(не) Родная дочурка для мэра — страница 28 из 30

— Ната, — произносит он с нежностью, подхватывая мою дрожащую руку, которую он тут же принимается согревать в своей горячей ладони. — Понимаю, с моей стороны несколько преждевременно просить тебя выйти за меня замуж, учитывая обстоятельства с твоим браком. Но глупо тормозить то, что так или иначе просится выйти наружу, ведь мои чувства к тебе живут во мне с самых первых дней нашей встречи. И они растут! Растут с каждым днем всё больше и больше! И я уже просто не знаю, как их удерживать в себе, — прижимает он мою ладонь к своей груди, за которой так лихо бьется сердце, в унисон с моим. — Да и не хочу я их сдерживать. На то они и чувства, чтобы делиться ими с теми, кто этого заслуживает, и чтобы дарить их тем, кого по-настоящему любишь!

— По-настоящему… Ох, Богдан… — захлебываюсь я счастьем и восторгом от услышанного, понимая Богдана, ведь во мне тоже фонтанируют эмоции, которые в любую секунду могут разорвать меня, если я сейчас же не найду для них выход.

— Знаешь, сегодня такой особенный день, и я бы очень хотел, чтобы он стал особенным для нас троих, — подмигивает он Катюше, а затем возвращает влюбленный взгляд на меня. — Наташ, ты станешь моей настоящей женой?

Я совсем забываю, что мы находимся за столом, за которым сидят еще как минимум пятеро наблюдателей. Чувства уносят меня куда-то высоко-высоко. Я словно парю над землей, и в этот момент я вижу только Богдана, и то, как он смотрит на меня выжидающе, с толикой нерва и надеждой в глазах.

— Да, — отвечаю я, не раздумывая, глядя на него безмерно влюбленными глазами.
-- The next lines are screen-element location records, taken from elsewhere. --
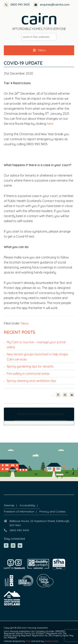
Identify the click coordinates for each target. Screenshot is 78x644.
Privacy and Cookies (52, 512)
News (25, 323)
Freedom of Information (19, 512)
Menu (39, 50)
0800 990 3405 (17, 4)
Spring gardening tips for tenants (30, 366)
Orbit (28, 641)
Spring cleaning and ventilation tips (31, 381)
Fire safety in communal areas (28, 374)
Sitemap (9, 505)
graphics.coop (51, 641)
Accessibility (27, 505)
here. (50, 124)
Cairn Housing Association (39, 19)
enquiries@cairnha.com (51, 4)
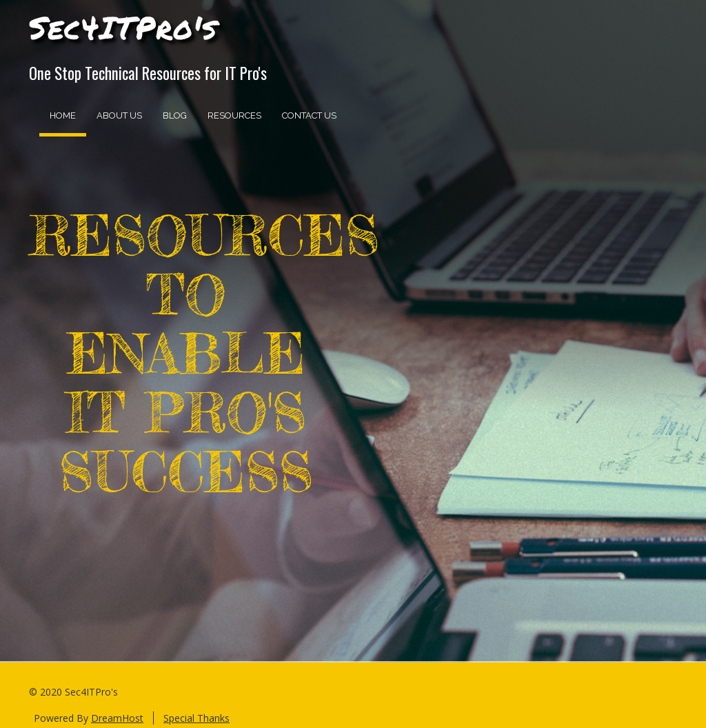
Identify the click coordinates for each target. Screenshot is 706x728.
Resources (234, 115)
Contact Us (309, 115)
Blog (174, 115)
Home (63, 115)
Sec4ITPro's (123, 27)
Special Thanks (196, 718)
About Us (119, 115)
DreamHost (117, 718)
За меня говорят чувства, которым я могу доверять, ведь теперь я точно знаю, что они взаимные. Богдан не стал бы бросаться такими словами перед своими родными и моей бабушкой. Не такой он человек. А значит, в его искренности нет нужды сомневаться.
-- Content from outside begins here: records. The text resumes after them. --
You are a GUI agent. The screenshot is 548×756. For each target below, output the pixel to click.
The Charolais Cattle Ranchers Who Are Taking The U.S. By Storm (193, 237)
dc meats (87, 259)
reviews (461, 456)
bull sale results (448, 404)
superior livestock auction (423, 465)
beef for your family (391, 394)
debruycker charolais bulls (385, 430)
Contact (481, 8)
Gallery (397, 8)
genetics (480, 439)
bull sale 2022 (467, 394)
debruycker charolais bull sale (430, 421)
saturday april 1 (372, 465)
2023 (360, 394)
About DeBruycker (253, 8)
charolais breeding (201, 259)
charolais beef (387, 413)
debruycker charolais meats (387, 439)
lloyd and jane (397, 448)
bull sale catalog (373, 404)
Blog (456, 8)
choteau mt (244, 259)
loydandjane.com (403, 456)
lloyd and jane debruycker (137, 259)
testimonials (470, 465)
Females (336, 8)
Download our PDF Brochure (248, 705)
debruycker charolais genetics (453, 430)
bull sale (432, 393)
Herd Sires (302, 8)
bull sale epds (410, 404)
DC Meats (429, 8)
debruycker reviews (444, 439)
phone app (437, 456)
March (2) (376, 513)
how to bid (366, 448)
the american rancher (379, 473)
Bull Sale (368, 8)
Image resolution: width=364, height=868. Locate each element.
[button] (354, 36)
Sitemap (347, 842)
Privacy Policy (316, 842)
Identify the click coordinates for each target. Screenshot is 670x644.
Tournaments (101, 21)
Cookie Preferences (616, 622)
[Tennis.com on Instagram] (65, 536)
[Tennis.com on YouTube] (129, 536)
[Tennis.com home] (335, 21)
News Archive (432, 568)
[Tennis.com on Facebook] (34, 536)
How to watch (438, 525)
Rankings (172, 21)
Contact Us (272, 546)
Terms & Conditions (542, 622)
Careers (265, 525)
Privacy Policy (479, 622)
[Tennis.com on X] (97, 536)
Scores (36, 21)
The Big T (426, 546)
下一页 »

— То есть ты согласна? — уточняет Богдан с широченной улыбкой, словно не веря своему счастью.

— Да…. Я согласна… Согласна выйти за тебя, — повторяю, и под бурные одобрения и ликования всех родственников Богдан с пылом вжимается в мои губы, заставляя меня тесно прильнуть к нему.

— Горько! Горько! — кричит Ларион Богданович на пару с моей бабушкой.

— Ой, ну какие же они славные и так подходят друг другу. Молодец, сынок, выхватил лакомый кусочек, — размышляет со слезами на глазах Марина Юрьевна.

— А то, — вставляет словцо Мирон, хлопая Богдана по плечу. — Мой брательник своего никогда не упустит.

— Мирон, ты бы брал пример со своего брата! — наставляет его Ларион Богданович, пихая локтем в бок. — Когда уже жениться надумаешь?

— Да как только, так сразу, — бодро отвечает Мирон, а потом он вдруг задумывается. — Но… вы только крест на мне не ставьте раньше времени. Я же дал обещание, а Никольские свои обещания всегда выполняют.

Богдан одобрительно кивает своему брату, тот озорно подмигивает ему в ответ.

— Вот это уже другое дело! — отрадно заключает Ларион Богданович, бахнув рюмашку за счастье сыновей.

— А это правда, что у тебя есть дочь? — спрашивает Катюша у Богдана, протиснувшись между нами, и теперь мы обнимаем ее с обеих сторон.

— Чистейшая, — с гордостью отвечает он ей.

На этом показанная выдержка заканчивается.